Here, plaintiffs could not assert a copyright infringement claim with respect to photographs of their Property taken from a public place. Accordingly, the interests they seek to protect do not fall within the subject matter of the Copyright Act, defeating the first prong of the copyright preemption test set out in Kodadelc. Nor can defendant meet the second prong of Kodadek, since the rights that plaintiffs assert under state law are not “rights that are equivalent” to those protected by the Copyright Act.

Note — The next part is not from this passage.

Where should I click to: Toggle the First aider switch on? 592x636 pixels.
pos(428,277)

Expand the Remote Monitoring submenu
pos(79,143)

In undertaking the equivalency analysis, courts have held that statutory and common law misappropriation of likeness claims are not preempted by the Copyright Act. See, e.g., Downing v. Abercrombie & Fitch, 265 F.3d 994, 1004 (9th Cir.2001) (“The subject matter of Appellants’ statutory and common law right of publicity claims is their names and likenesses .... A person’s name or likeness is not a work of authorship within the meaning of 17 U.S.C. § 102. This is true notwithstanding the fact that Appellants’ names and likenesses are embodied in a copyrightable photograph.”); see also Waits v. Frito-Lay, Inc., 978 F.2d 1093, 1100 (9th Cir.1992) (misappropriation claim was not preempted by Copyright Act because claim was “for infringement of voice, not for infringement of a copyrightable subject such as sound recording or musical composition,” and elements of misappropriation of the likeness of a person’s voice were “different in kind” from those in a copyright infringement case challenging the unauthorized use of a song or recording); KNB Enters. v. Matthews, 78 Cal.App.4th 362, 374, 92 Cal.Rptr.2d 713 (Cal.App.2d Dist.2000) (“a section 3344 claim is preempted [ ] where an actor or model with no copyright interest in the work seeks to prevent the exclusive copyright holder from displaying the copyrighted work. We do not believe a section 3344 claim is preempted [ ] where, as here, the *983defendant has no legal right to publish the copyrighted work.”).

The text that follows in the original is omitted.